Howard Finster’s Paradise Garden – a Pilgrimage

 

 

 

 

 

 

 

 

 

 

 

It was the weekend of Finster Fest, a gathering of folk artists in Dowdy Park in Summerville. I was working in Atlanta at the time, so I headed north that summer day to wander in the fantastical Paradise Garden of Howard Finster. Leland and I have known of his Bible-inspired paintings since the late ‘70s or early ‘80s when we dealt in Americana, folk art, and American Indian goods. Back then self-taught artists like Finster were categorized as ‘outsider’, ‘visionary,’ ‘naïve’ and folk – sometimes all of these, depending on who was writing.

The U.S. Bicentennial spurred interest in all forms of Americana – from colonial furniture to the quilts of Gee’s Bend and the independent visual voices of folks like Finster. We had worked with Dale Eldred and the Kansas City Art Institute to acquire and preserve the works of Jesse Howard. We found Robert E. Smith after seeing his paintings at the Missouri State Fair. Leland found a stack of Edward Patrick Byrne’s paintings of futuristic houses in the back room of a north Missouri antique shop. So my day trip to Summerville Georgia really was a pilgrimage.

In the intervening decades, Finster’s work had been recognized, collected, exhibited and become the subject of academic and museum publications that placed him and likeminded artists in a legitimate cultural context. Catalogued and preserved in museum collections, documented, inventoried and explained as his work is now (the High Museum in Atlanta has a large collection on permanent display), I was curious to see his built environment, Paradise Garden.

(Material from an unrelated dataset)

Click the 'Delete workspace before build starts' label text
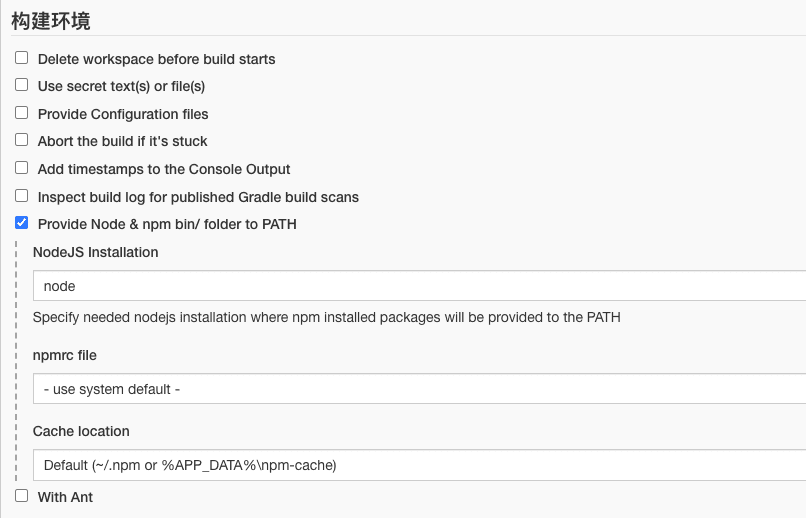 tap(156, 60)
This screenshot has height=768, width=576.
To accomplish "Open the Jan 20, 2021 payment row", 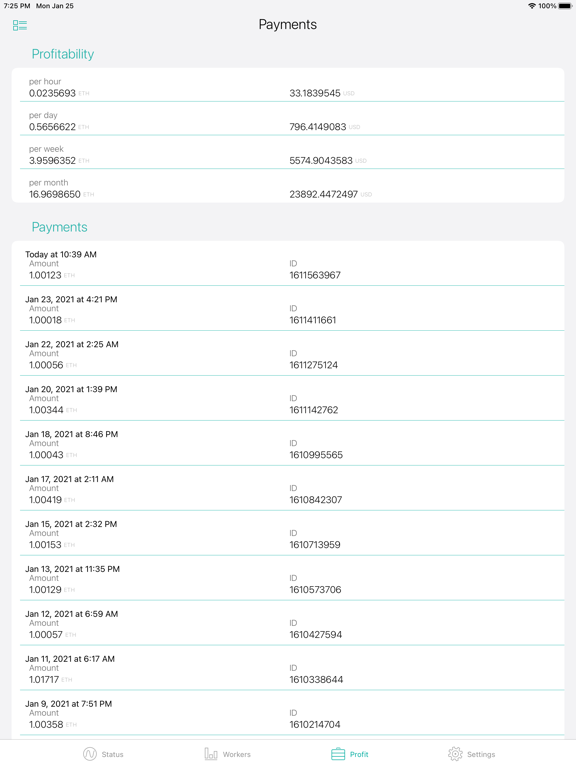I will click(292, 400).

Finster’s couple of acres were buzzing with visitors. The small frame house, well decorated by his hand and tastefully expanded by the Paradise Garden Foundation to include a gallery of works, held a small gift shop, a couple of rooms of prints, video room with an interesting documentary playing on a loop. We roamed the garden and buildings freely, wandering from Mirror House (all mirrors inside and out) to Mosaic Garden, past the bicycle tower and Serpent of the Wilderness concrete sculpture. According to the Self Guided Tour booklet, Howard was fascinated by real snakes (“Please stay on the path,” the booklet cautions.) The High Museum has one of his snake sculptures; another was created for an album cover for sort-of-local rock group R.E.M. (from Athens, Georgia). Bits of glass and ceramic are inlaid into meandering concrete sidewalks and rock walls. “I built this park of broken pieces to try to mend a broken world of people who are travelling their last road,” he said in Man of Visions. It is a wondrous place.

It wasn’t always this way. Finster’s 2.5 acres were once a low-lying, swampy place with not much to recommend it. But his vision saw a beautiful garden, with trickling streams and flowering vines and dancing light. A place where angels would appear. And he made it so. He ditched and drained and planted and built. He recycled long before recycling was cool. He organized the leftovers of life and machines – and then made something out of them.

Larry Schlachter, owner of Folk America (www.folkamerica.net), a shop just down the road from Paradise Garden, knew Howard Finster. In his recollection, Howard was not as concerned with maintaining the existing structures as he was with creating more. The Foundation has done a good job of restoring and maintaining the grounds, which had become overgrown and worn. Schlacter handles a number of artists as well as carrying pieces from Finster and family members.

Athens Georgia rock band, R.E.M. graced the cover of Rolling Stone, April 20, 1989, labeled America’s Hippest Band, in an article entitled R.E.M.’s Brave New World by Anthony Decurtis.

Finster did not make the cover himself, but got a five-page color spread inside. “God’s brushman,” David Handelman said, was hip, his art making the album covers for both R.E.M. and David Byrne (Little Creatures).